Reproduce, unchanged and including both end lines, the part of the listing below that opens with its first line and closes with the line containing "characteristics (194, 1110)".

→ **Records shown**:
------------------------------------------------------------

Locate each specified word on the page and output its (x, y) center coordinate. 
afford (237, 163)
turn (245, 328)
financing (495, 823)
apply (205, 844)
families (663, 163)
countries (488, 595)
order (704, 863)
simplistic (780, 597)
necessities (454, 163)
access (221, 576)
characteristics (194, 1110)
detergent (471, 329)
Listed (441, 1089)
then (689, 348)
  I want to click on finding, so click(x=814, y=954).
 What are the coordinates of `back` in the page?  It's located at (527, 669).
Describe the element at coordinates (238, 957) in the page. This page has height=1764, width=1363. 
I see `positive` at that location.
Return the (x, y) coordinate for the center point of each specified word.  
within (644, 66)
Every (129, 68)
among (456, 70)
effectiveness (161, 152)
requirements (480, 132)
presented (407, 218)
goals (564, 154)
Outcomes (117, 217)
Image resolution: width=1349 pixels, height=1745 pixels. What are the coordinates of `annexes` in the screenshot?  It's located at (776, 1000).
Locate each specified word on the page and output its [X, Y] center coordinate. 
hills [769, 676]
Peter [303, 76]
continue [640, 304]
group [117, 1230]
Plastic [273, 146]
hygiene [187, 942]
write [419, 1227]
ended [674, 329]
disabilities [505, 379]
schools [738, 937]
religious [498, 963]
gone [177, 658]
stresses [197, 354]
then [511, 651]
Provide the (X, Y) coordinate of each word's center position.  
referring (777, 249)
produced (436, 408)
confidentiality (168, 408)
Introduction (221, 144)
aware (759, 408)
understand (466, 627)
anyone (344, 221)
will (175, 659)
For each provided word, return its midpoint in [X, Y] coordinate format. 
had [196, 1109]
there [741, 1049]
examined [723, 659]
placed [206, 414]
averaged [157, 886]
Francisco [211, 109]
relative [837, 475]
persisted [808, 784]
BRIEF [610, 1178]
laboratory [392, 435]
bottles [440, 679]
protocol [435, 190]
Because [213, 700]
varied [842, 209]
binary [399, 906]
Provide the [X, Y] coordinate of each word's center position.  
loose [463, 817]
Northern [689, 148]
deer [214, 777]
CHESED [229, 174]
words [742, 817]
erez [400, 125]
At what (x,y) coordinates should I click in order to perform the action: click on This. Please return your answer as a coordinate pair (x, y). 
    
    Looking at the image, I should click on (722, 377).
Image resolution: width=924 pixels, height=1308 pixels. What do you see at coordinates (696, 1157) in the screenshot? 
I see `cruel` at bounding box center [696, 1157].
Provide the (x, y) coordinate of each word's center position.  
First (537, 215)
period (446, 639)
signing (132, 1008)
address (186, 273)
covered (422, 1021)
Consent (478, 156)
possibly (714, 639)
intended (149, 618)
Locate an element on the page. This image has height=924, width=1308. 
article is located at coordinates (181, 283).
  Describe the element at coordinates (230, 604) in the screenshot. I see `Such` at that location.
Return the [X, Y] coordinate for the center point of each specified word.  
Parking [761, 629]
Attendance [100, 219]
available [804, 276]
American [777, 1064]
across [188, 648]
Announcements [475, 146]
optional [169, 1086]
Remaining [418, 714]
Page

------------------------------------------------------------

→ **Solution**:
Locate each specified word on the page and output its (x, y) center coordinate. 
afford (237, 163)
turn (245, 328)
financing (495, 823)
apply (205, 844)
families (663, 163)
countries (488, 595)
order (704, 863)
simplistic (780, 597)
necessities (454, 163)
access (221, 576)
characteristics (194, 1110)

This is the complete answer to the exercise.